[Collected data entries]
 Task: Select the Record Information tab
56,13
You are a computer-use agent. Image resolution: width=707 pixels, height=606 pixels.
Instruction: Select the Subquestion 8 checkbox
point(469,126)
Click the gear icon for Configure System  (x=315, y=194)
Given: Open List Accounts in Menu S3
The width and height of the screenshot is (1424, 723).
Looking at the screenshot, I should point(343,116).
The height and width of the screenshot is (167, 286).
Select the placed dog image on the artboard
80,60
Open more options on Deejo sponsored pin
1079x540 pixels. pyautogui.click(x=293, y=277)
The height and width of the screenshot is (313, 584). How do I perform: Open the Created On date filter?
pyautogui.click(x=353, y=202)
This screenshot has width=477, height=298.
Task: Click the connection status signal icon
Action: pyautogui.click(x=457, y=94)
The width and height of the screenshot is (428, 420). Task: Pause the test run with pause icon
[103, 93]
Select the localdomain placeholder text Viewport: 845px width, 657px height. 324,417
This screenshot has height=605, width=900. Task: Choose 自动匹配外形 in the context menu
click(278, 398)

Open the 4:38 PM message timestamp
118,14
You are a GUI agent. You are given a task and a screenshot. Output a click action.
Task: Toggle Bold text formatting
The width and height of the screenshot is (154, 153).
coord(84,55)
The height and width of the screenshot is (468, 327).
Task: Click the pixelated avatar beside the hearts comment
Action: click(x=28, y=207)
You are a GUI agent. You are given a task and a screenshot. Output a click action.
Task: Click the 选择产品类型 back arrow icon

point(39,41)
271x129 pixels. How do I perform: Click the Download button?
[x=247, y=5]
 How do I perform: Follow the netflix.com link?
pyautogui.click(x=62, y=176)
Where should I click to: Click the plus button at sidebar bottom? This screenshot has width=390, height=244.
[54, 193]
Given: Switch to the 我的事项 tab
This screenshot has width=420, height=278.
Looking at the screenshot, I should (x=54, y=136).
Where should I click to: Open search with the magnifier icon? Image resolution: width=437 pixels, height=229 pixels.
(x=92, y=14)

**TO DO:** None of the lines above may be skipped. Transcribe each one exactly.

**RESULT:**
 Task: Select the Record Information tab
56,13
You are a computer-use agent. Image resolution: width=707 pixels, height=606 pixels.
Instruction: Select the Subquestion 8 checkbox
point(469,126)
Click the gear icon for Configure System  (x=315, y=194)
Given: Open List Accounts in Menu S3
The width and height of the screenshot is (1424, 723).
Looking at the screenshot, I should point(343,116).
The height and width of the screenshot is (167, 286).
Select the placed dog image on the artboard
80,60
Open more options on Deejo sponsored pin
1079x540 pixels. pyautogui.click(x=293, y=277)
The height and width of the screenshot is (313, 584). How do I perform: Open the Created On date filter?
pyautogui.click(x=353, y=202)
This screenshot has width=477, height=298.
Task: Click the connection status signal icon
Action: pyautogui.click(x=457, y=94)
The width and height of the screenshot is (428, 420). Task: Pause the test run with pause icon
[103, 93]
Select the localdomain placeholder text Viewport: 845px width, 657px height. 324,417
This screenshot has height=605, width=900. Task: Choose 自动匹配外形 in the context menu
click(278, 398)

Open the 4:38 PM message timestamp
118,14
You are a GUI agent. You are given a task and a screenshot. Output a click action.
Task: Toggle Bold text formatting
The width and height of the screenshot is (154, 153).
coord(84,55)
The height and width of the screenshot is (468, 327).
Task: Click the pixelated avatar beside the hearts comment
Action: click(x=28, y=207)
You are a GUI agent. You are given a task and a screenshot. Output a click action.
Task: Click the 选择产品类型 back arrow icon

point(39,41)
271x129 pixels. How do I perform: Click the Download button?
[x=247, y=5]
 How do I perform: Follow the netflix.com link?
pyautogui.click(x=62, y=176)
Where should I click to: Click the plus button at sidebar bottom? This screenshot has width=390, height=244.
[54, 193]
Given: Switch to the 我的事项 tab
This screenshot has width=420, height=278.
Looking at the screenshot, I should (x=54, y=136).
Where should I click to: Open search with the magnifier icon? Image resolution: width=437 pixels, height=229 pixels.
(x=92, y=14)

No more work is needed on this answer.